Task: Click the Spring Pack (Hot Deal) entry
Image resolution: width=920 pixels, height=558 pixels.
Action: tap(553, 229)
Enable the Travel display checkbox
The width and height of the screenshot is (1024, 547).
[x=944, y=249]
══════════
WHAT IS EXPECTED
Return every record in full, word for word.

ANSWER SECTION
Task: Click the Spring Pack (Hot Deal) entry
Image resolution: width=920 pixels, height=558 pixels.
Action: tap(553, 229)
Enable the Travel display checkbox
The width and height of the screenshot is (1024, 547).
[x=944, y=249]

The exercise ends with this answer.